**EXCERPT PROVIDED**:
-=-=-

AI research agents for production machine learning model development
Built on Disarray’s context graph and long-horizon agent harness, our ML agents turn complex proprietary data into production-quality machine learning models, at a fraction of the time and cost of manual development.
Disarray provides an end-to-end solution that helps teams move from high-level modeling goals to evaluated models: defining concrete optimization objectives, discovering relevant data, generating hypotheses, building pipelines, running experiments, and surfacing decisions for human review.
Why ML Models?
The most impactful and differentiated AI use cases, such as clinical prediction, fraud detection, personalized recommendations, are built on proprietary data and task-specific objectives that commodity foundation models cannot handle well. Tackling these complex, custom use cases demands scarce, expensive ML engineers, who are increasingly overwhelmed as organizational data grows in complexity and scale. Massive amounts of institutional knowledge obscure subtle yet crucial relationships, and the resulting context gaps lead to compounding errors: degraded models, failed deployments, wasted cycles.

-=-=-

**PARTS OF THE EXERCISE**:
1. In the page on AI research agents, rewrite the part from "Disarray provides an" up to and including "Why ML Models?", putting "workflows" in place of "pipelines".
2. Answer these questions from the page on AI research agents:
(a) What are the ML agents built on?
(b) Which three AI use cases are named as examples?
(c) What three compounding errors come from the context gaps?
3. List every step that the page on AI research agents names as part of Disarray's end-to-end solution.

-=-=-

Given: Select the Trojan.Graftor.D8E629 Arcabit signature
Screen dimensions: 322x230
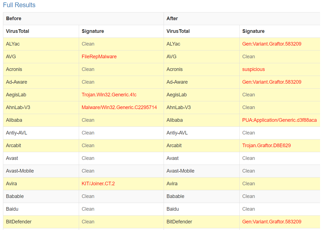Looking at the screenshot, I should pos(266,146).
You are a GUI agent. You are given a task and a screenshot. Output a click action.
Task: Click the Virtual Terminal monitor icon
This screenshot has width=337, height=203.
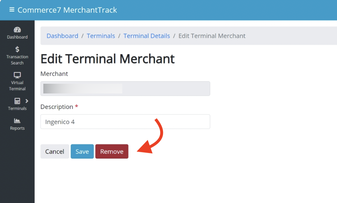point(17,75)
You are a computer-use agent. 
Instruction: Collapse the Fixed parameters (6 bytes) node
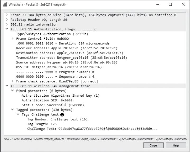[12, 91]
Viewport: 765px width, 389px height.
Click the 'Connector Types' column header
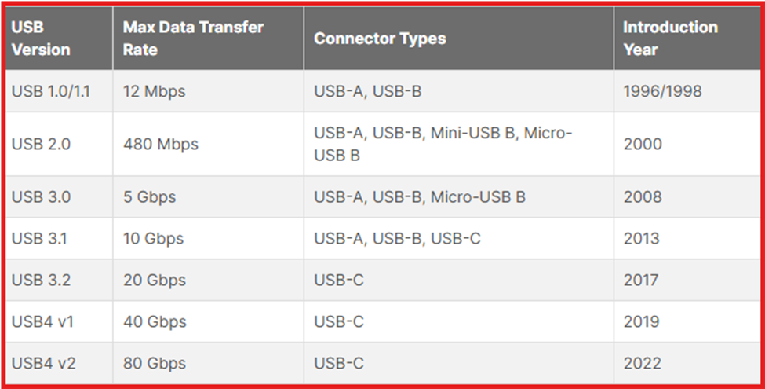(380, 39)
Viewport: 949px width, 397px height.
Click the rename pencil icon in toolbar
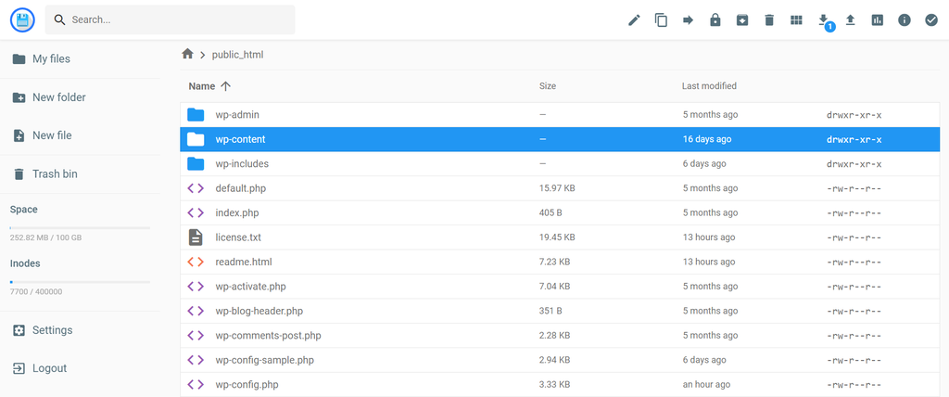(x=634, y=20)
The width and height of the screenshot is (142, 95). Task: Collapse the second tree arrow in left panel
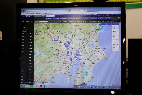pyautogui.click(x=22, y=32)
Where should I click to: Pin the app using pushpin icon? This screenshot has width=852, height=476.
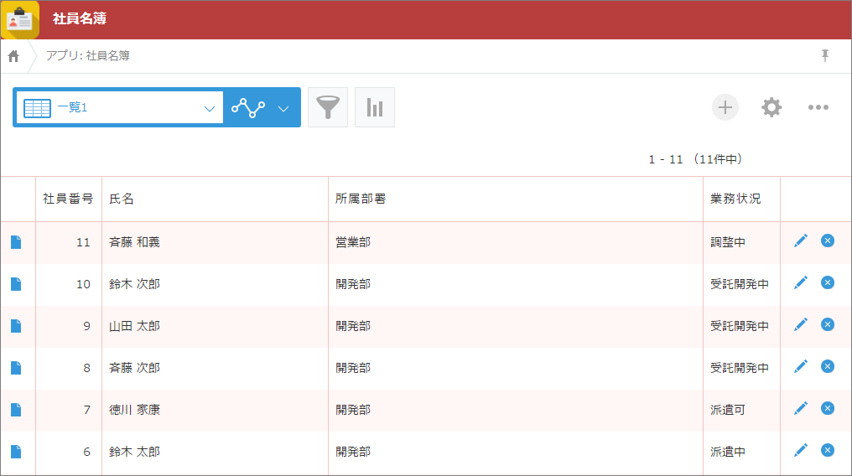pos(825,56)
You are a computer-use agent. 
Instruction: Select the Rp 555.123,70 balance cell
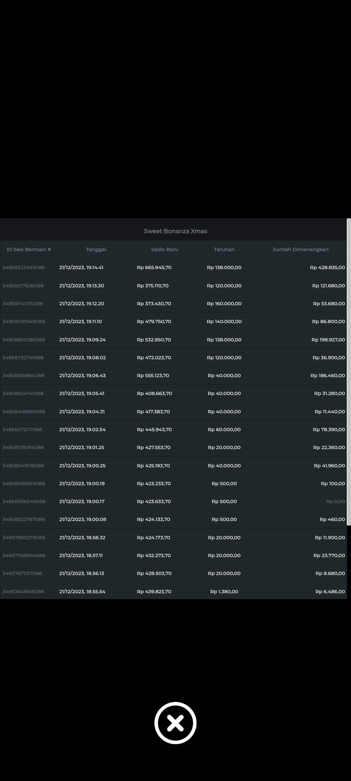(153, 376)
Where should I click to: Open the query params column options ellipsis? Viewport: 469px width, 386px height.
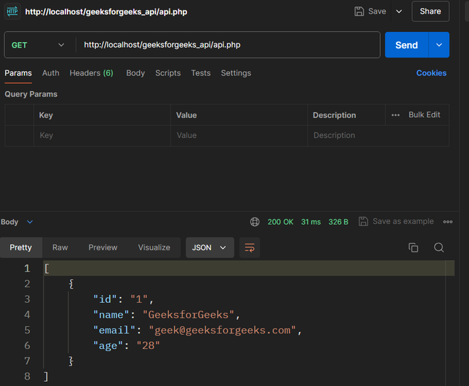(x=396, y=115)
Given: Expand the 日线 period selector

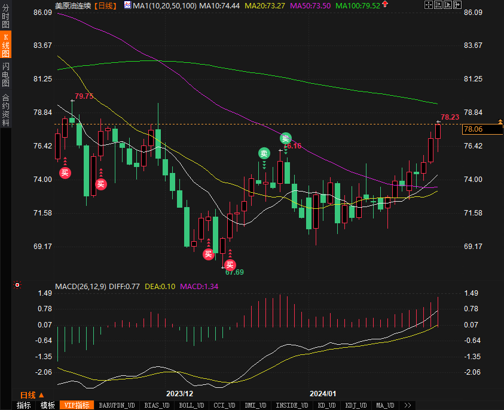Looking at the screenshot, I should 32,395.
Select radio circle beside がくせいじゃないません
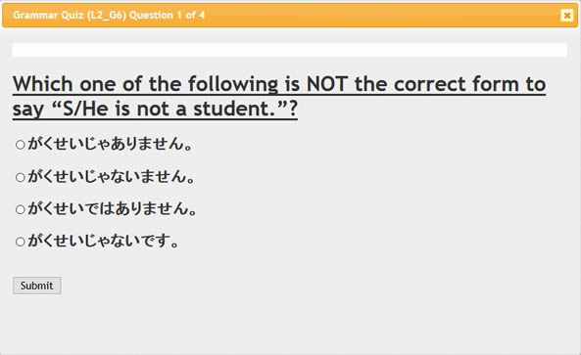The image size is (581, 355). (x=21, y=177)

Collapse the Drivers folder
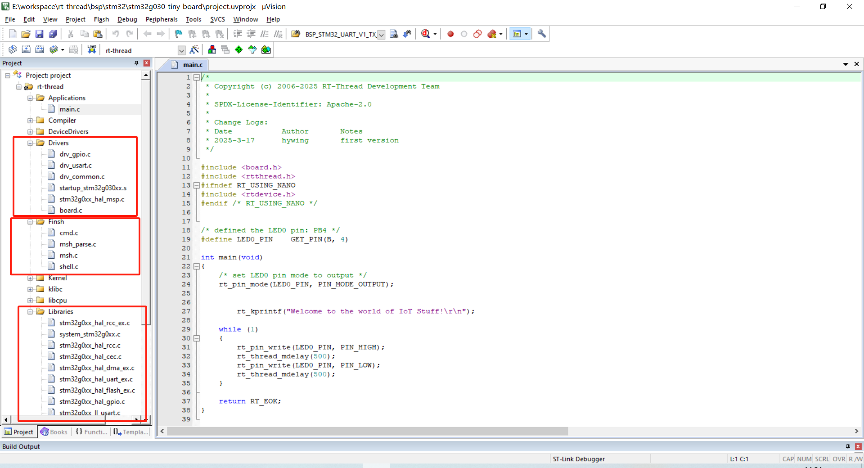(30, 143)
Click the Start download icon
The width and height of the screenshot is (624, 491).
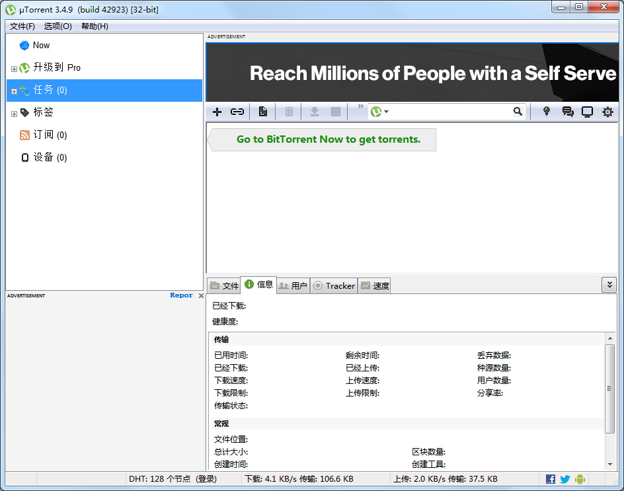pyautogui.click(x=315, y=112)
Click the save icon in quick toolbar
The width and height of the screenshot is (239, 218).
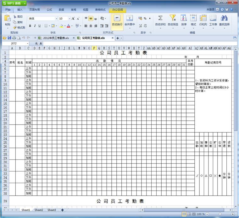point(9,38)
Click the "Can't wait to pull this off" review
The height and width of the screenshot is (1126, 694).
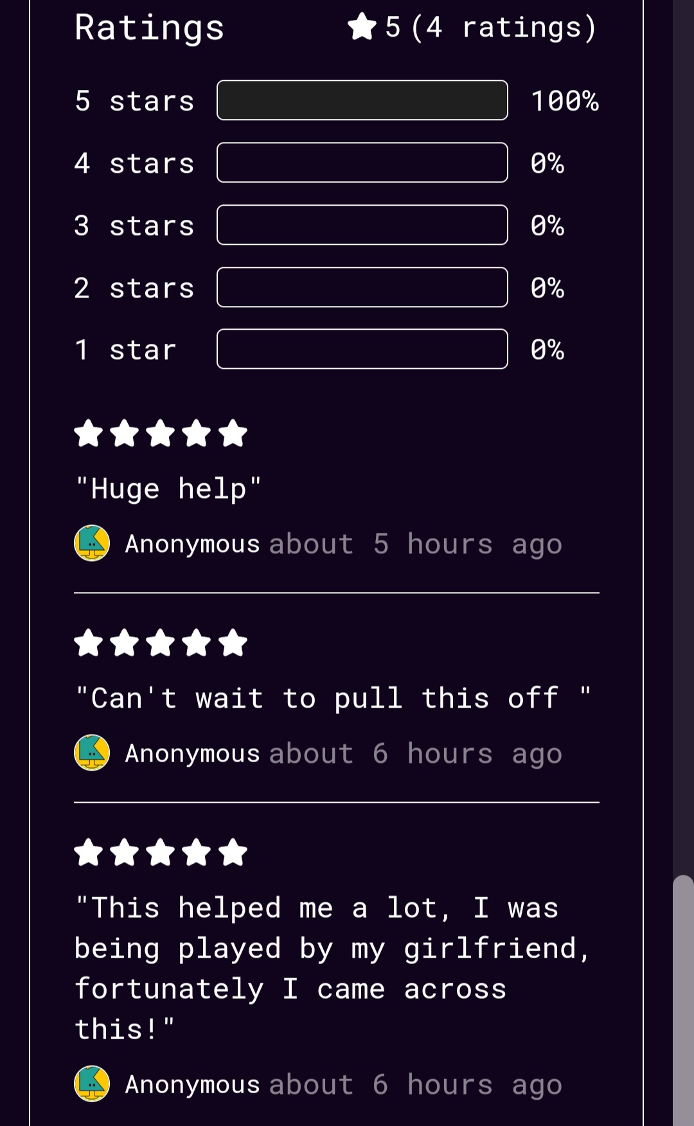[333, 698]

-=-=-

**RESPONSES IN ORDER**:
1.
Disarray provides an end-to-end solution that helps teams move from high-level modeling goals to evaluated models: defining concrete optimization objectives, discovering relevant data, generating hypotheses, building workflows, running experiments, and surfacing decisions for human review.
Why ML Models?

2.
(a) Disarray's context graph and long-horizon agent harness.
(b) Clinical prediction, fraud detection and personalized recommendations.
(c) Degraded models, failed deployments and wasted cycles.

3.
- Defining concrete optimization objectives
- Discovering relevant data
- Generating hypotheses
- Building pipelines
- Running experiments
- Surfacing decisions for human review